Christmas in the Midst of Darkness


If you live here in the Northeast, you know today is a pretty dark and dismal day. It’s raining with a terrible wind blowing. It feels like the sun never rose this morning. It’s fitting weather for the one-week anniversary of the killing of twenty children and six adults in Newtown, Connecticut.  As one commentator put it earlier today, “It’s as if tears are falling from the sky.” 
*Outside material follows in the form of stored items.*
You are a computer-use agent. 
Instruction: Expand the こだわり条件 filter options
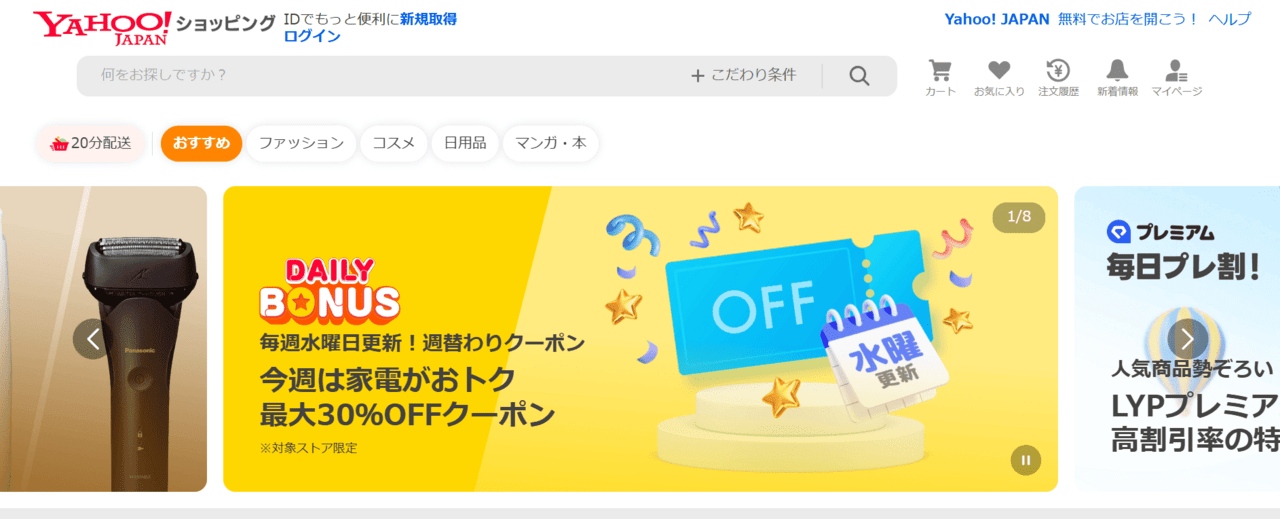[743, 75]
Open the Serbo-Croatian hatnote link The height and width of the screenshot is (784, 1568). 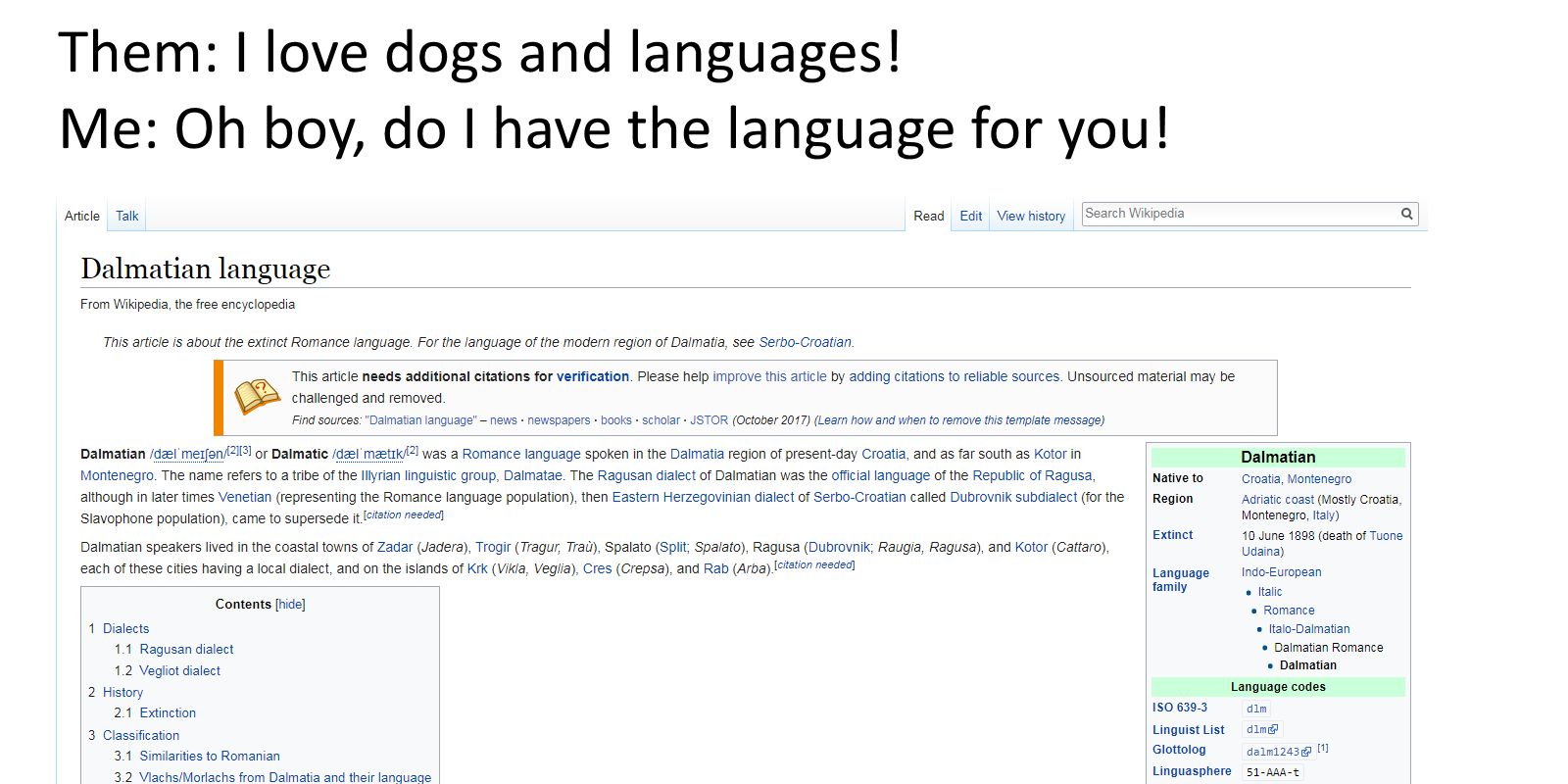(x=805, y=342)
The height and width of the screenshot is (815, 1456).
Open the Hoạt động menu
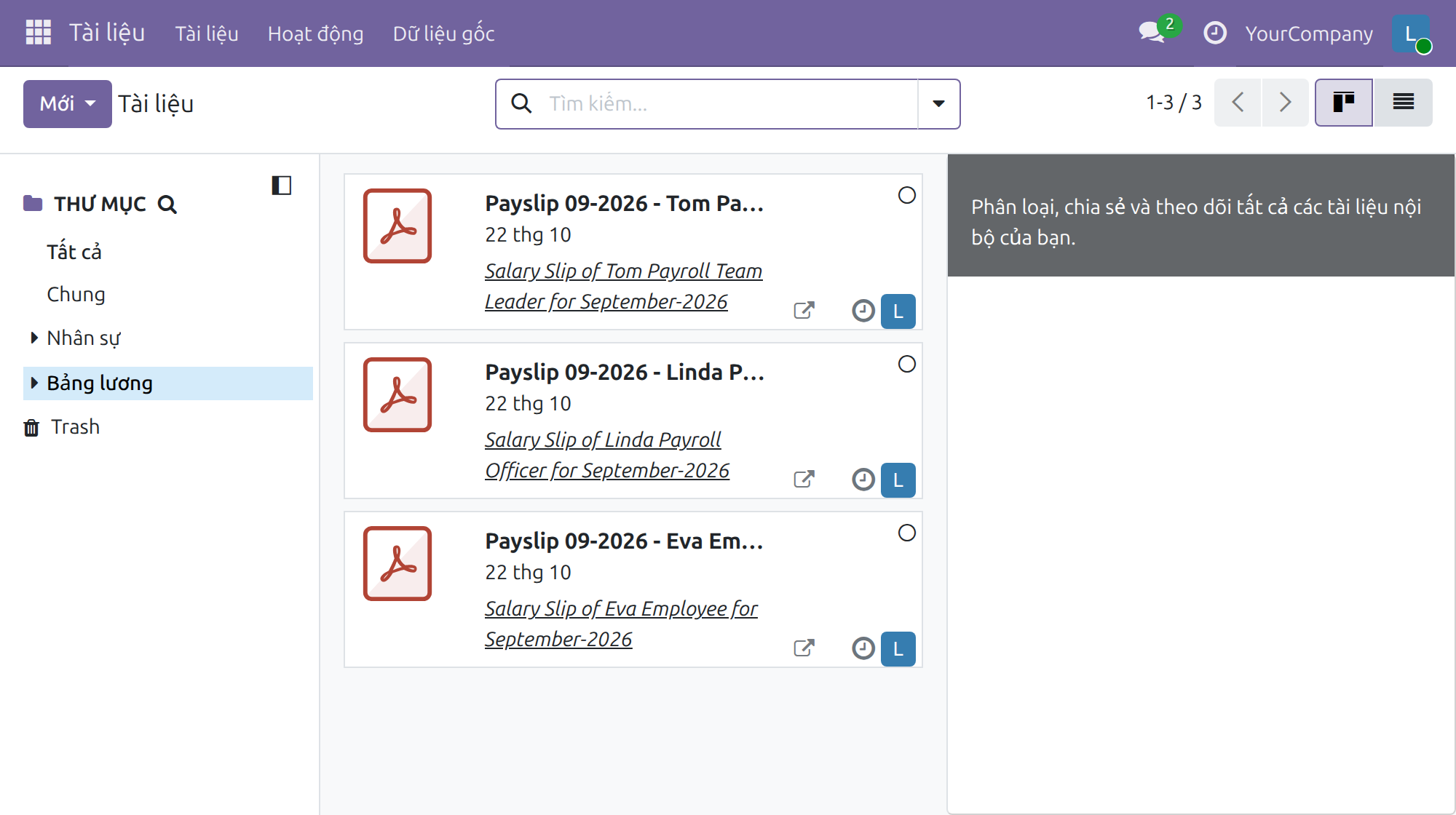315,33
I find it almost ironic—and even a bit difficult—to think that while so many families in Newtown are burying their children and loved ones, the rest of us are preparing for Christmas.  It feel as if there is a bit of a disconnect that, while some are weeping from such a depth of pain, others are shopping, baking, and holding Christmas parties.  It’s hard to think that such a tragic and horrendous event took place at Christmastime.  Yet, there is also something consistent about it.  After all, Christmas is a reminder of how dark our world really is and why it is we needed the Light to come. 

The coming of Jesus is referred to as light breaking into a dark world.  The Apostle John wrote, “The light shines in the darkness, but the darkness has not understood it...The true light that gives light to every man was coming into the world.” (John 1:5, 9 – NIV)  Jesus came specifically because our world is dark and needs change.  Our world needs light.  We need light.  Jesus came to bring hope to those who could see no way out their darkness; to those whose tears made them unable to see anything beyond their pain; to those whose sin, as well as the sin others had inflicted on them, had left them separated from God and with wounds too deep to heal.  Jesus came because our world has been overrun by sin and thrust into darkness. 
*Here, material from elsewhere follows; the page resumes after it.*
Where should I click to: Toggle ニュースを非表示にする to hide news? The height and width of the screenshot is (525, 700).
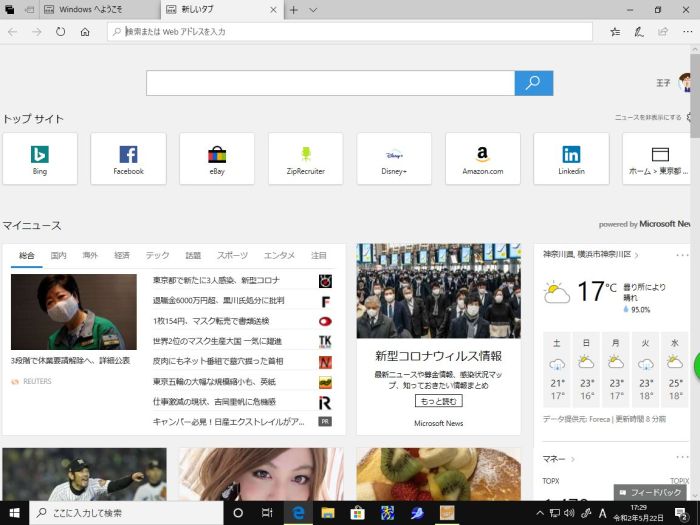click(648, 118)
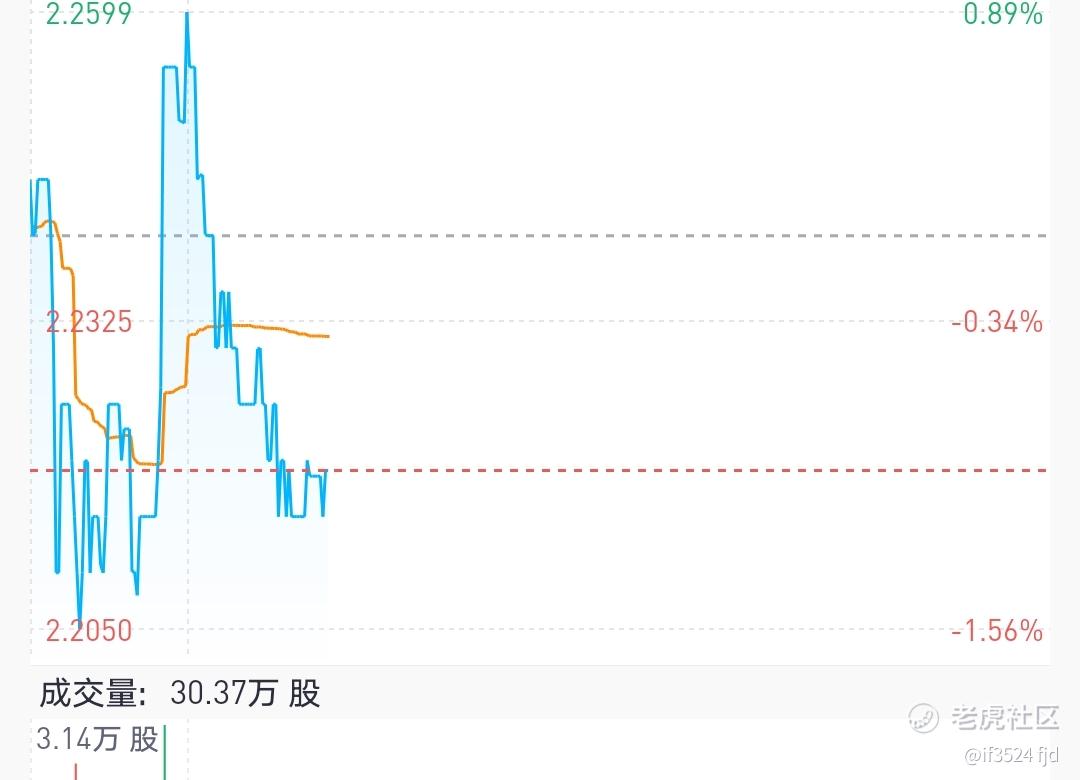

When writing about the long-term affect that Jesus’ coming would have on our world, the author of the Christmas Carol, “Joy to the World!” put it this way:
No more let sins and sorrows grow,

Nor thorns infest the ground;

He comes to make His blessings flow

Far as the curse is found…

Through Jesus, the blessing, healing, and salvation of God is now flowing into a world that has been under the curse of sin and plunged into darkness.  His light is breaking into our darkness.  One day, there will be no more darkness, only light.  This is the hope that Christmas brings to those who are living in a very dark world.

So, this Christmas let’s pray for those who find themselves in the midst of darkness and pain, especially the families of Newtown, Connecticut. And, let’s share the good news that the Light has come, through the person of Jesus Christ.

Have a great day and merry Christmas!